## Problem description
Pick the lines holding the string "computer" out of the records and copy them.

## Data supplied
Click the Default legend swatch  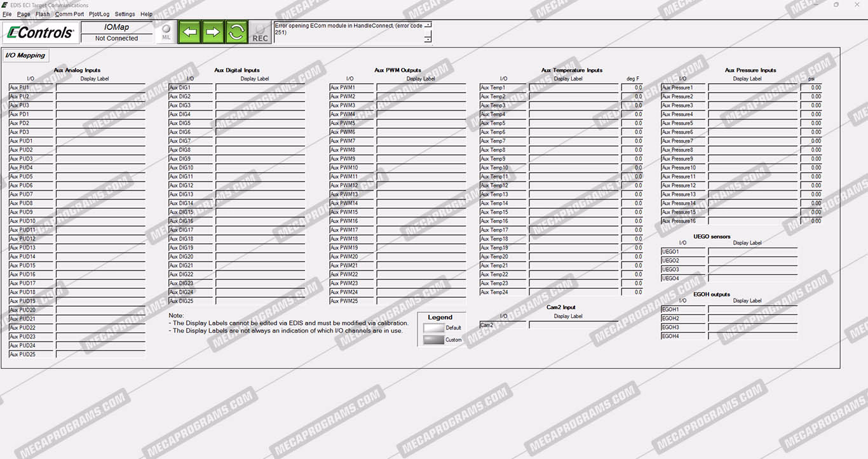coord(434,328)
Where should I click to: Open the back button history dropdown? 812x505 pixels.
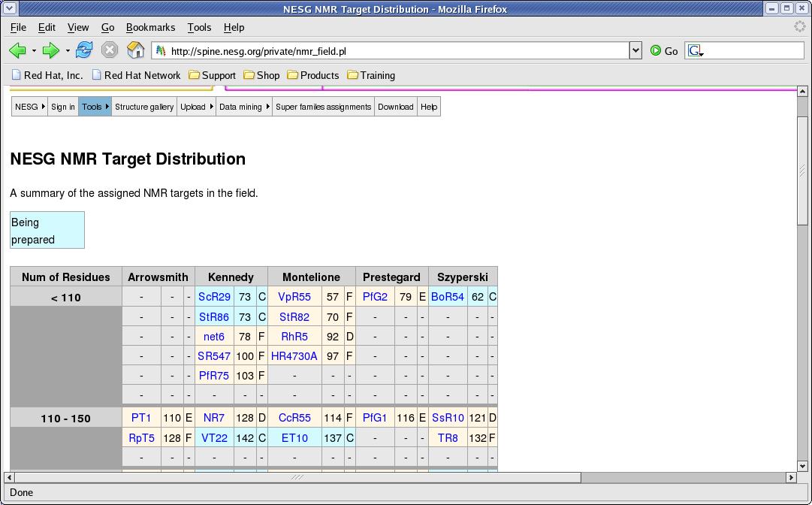[x=34, y=51]
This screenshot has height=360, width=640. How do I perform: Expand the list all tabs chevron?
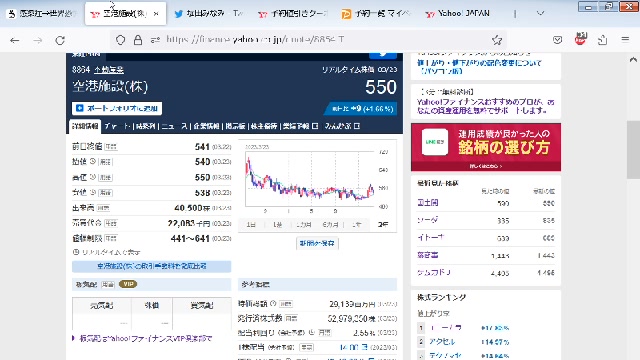[540, 13]
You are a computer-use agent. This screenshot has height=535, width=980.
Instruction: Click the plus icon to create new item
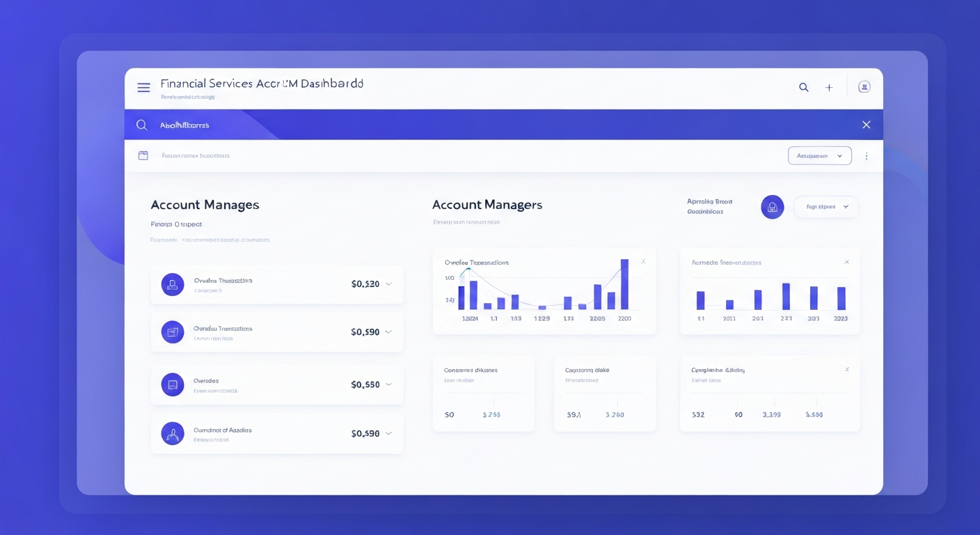coord(829,87)
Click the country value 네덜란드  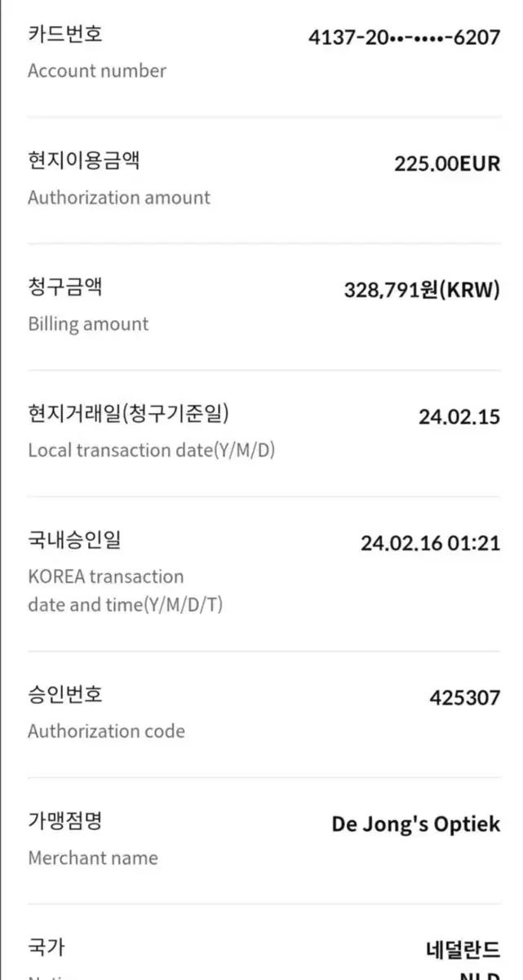(x=463, y=951)
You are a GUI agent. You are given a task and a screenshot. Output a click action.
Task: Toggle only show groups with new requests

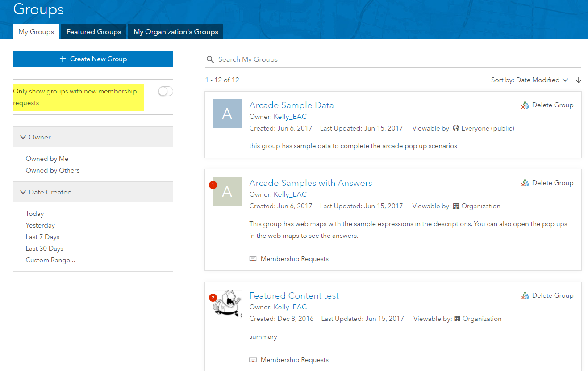click(x=166, y=91)
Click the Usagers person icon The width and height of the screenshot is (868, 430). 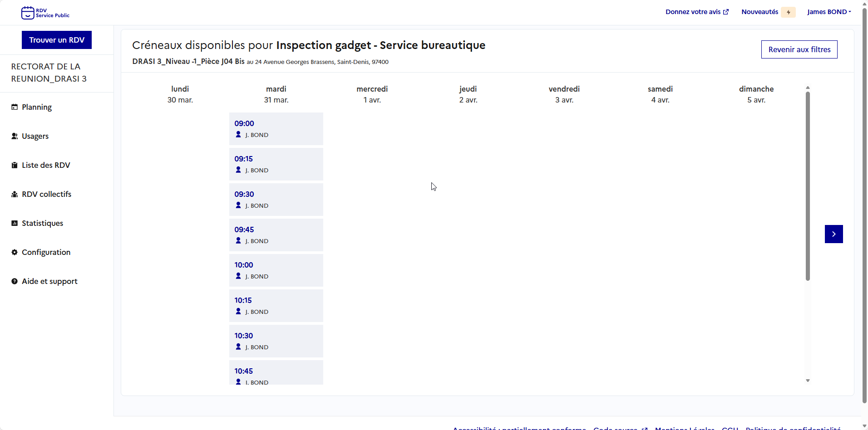point(15,136)
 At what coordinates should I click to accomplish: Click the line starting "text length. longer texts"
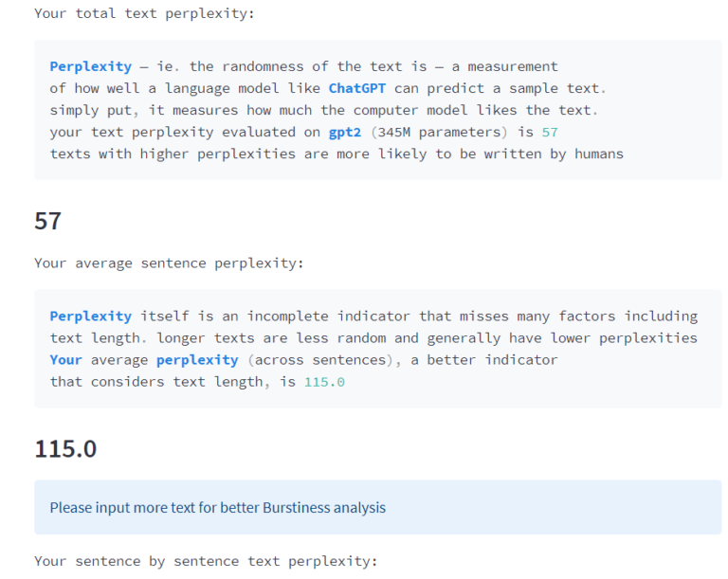pyautogui.click(x=373, y=337)
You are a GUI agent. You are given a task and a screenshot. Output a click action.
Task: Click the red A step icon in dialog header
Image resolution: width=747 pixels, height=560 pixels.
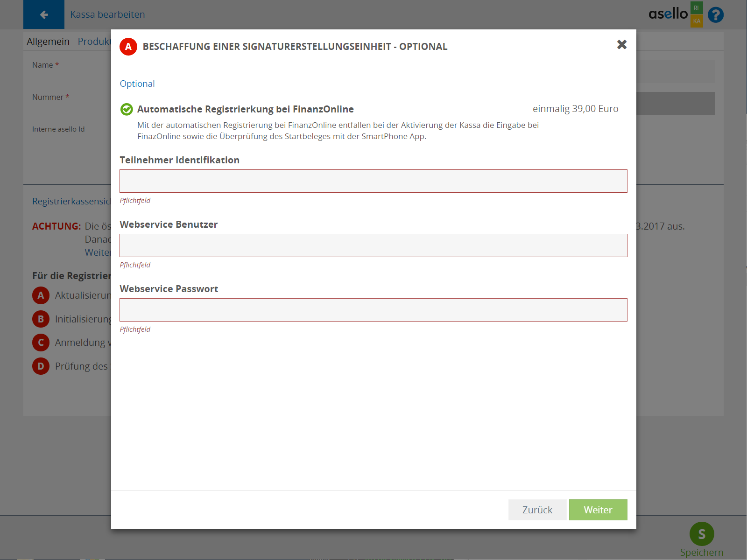(x=128, y=47)
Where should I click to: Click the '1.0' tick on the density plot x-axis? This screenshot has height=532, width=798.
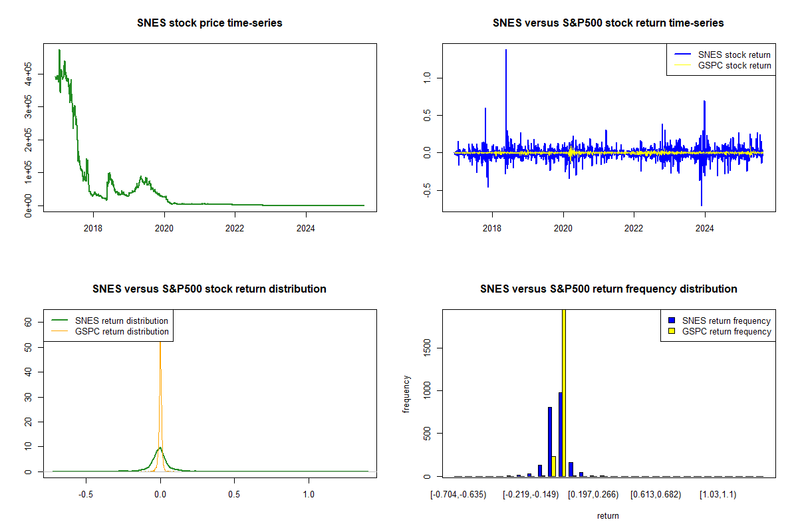pyautogui.click(x=309, y=495)
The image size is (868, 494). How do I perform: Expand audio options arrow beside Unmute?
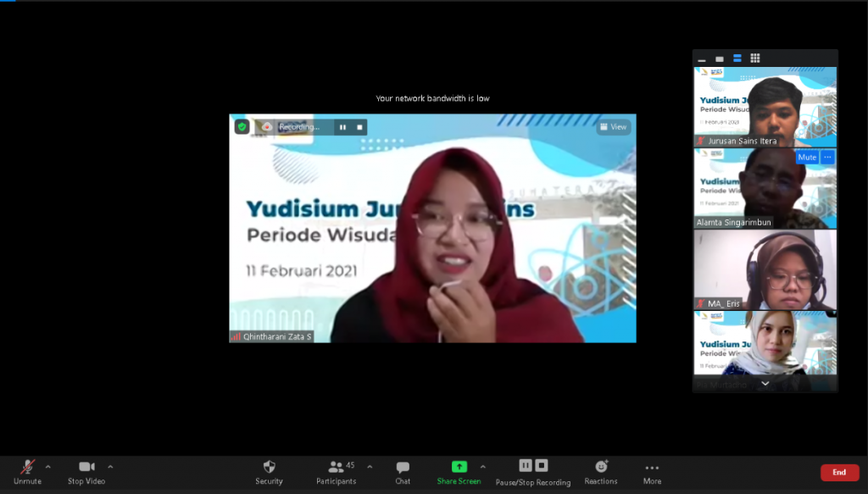pos(48,466)
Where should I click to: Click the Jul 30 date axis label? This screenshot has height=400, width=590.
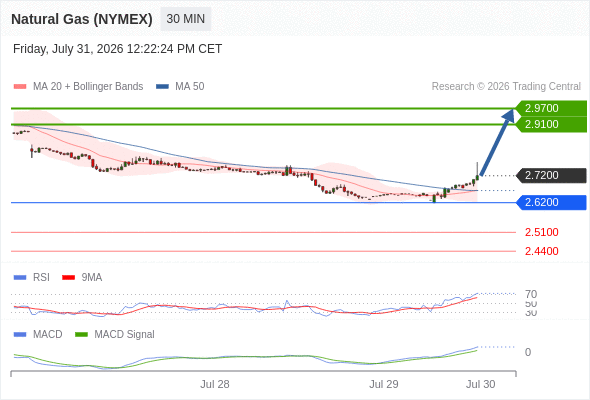click(481, 384)
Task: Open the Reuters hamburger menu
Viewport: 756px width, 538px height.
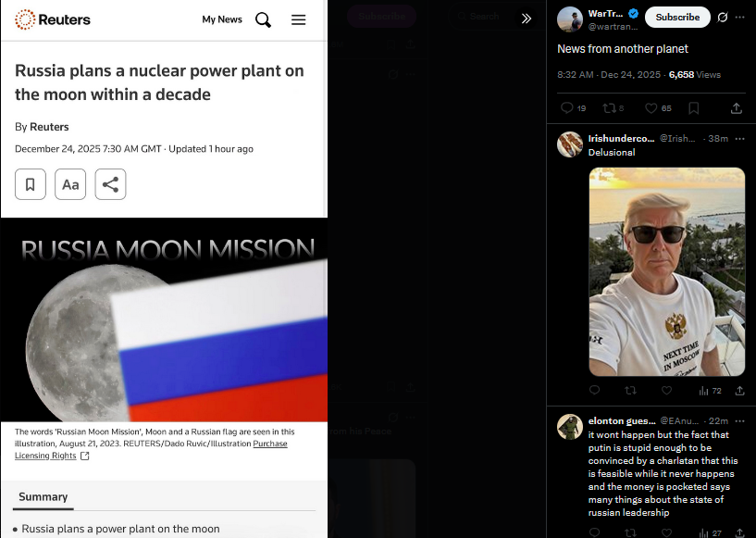Action: [299, 19]
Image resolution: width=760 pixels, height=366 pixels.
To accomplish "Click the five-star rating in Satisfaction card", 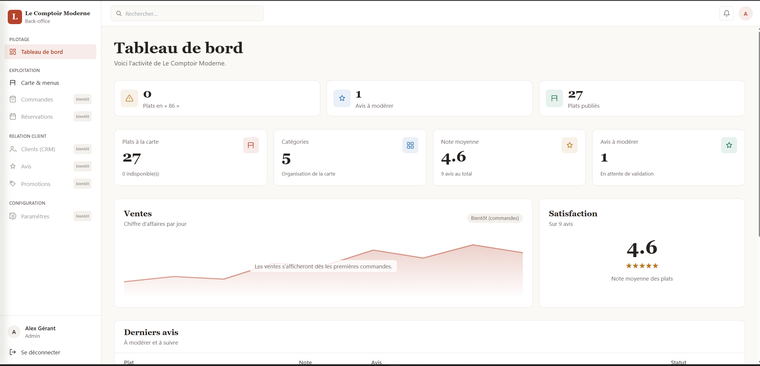I will [x=642, y=266].
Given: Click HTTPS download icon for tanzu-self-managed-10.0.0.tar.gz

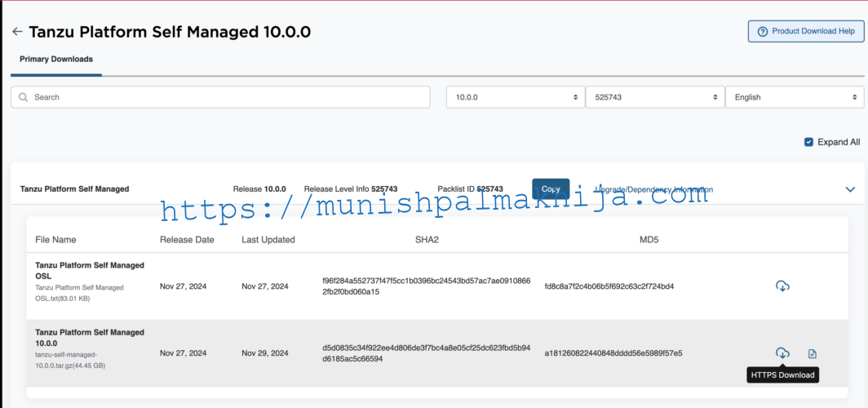Looking at the screenshot, I should 782,353.
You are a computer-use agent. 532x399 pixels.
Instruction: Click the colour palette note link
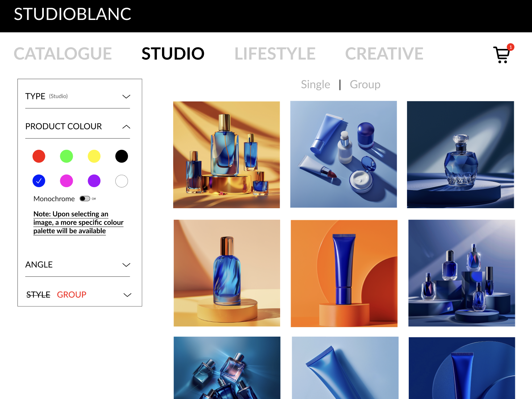78,222
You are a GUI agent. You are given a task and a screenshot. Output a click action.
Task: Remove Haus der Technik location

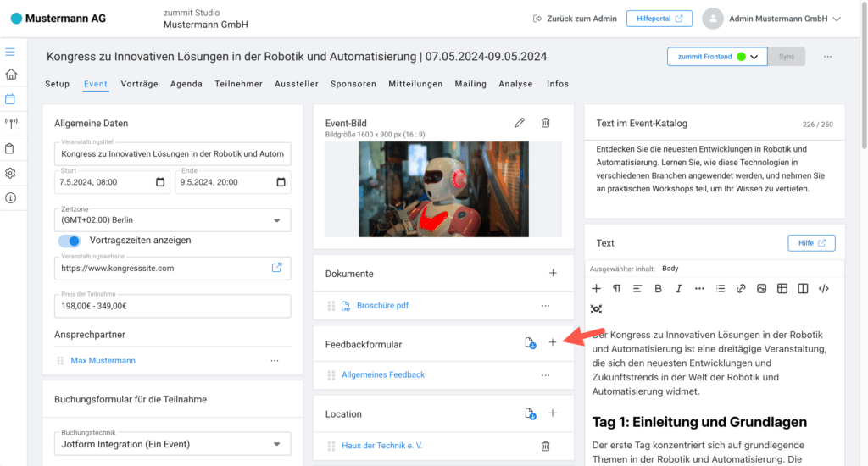pyautogui.click(x=545, y=446)
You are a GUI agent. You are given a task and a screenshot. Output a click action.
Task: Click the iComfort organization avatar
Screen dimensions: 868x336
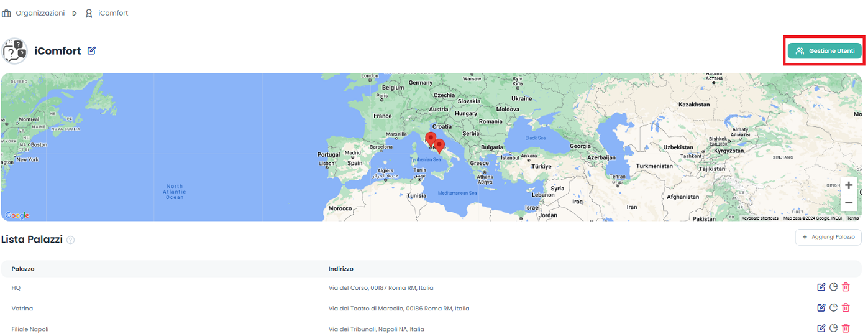pyautogui.click(x=14, y=51)
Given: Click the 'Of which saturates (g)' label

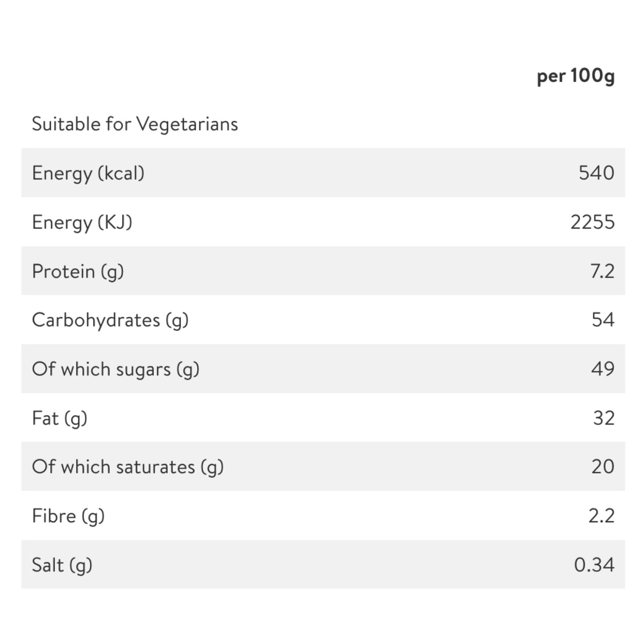Looking at the screenshot, I should click(127, 467).
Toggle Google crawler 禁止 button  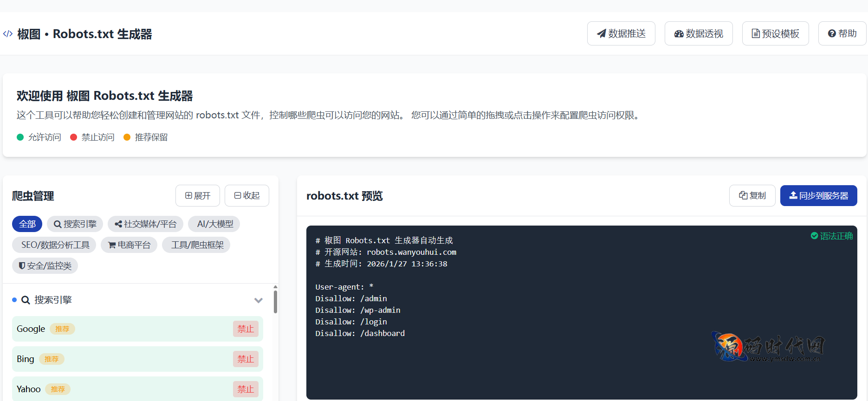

## Solved problem
You are a computer-use agent. This screenshot has height=535, width=980.
You are a computer-use agent. 532x399 pixels.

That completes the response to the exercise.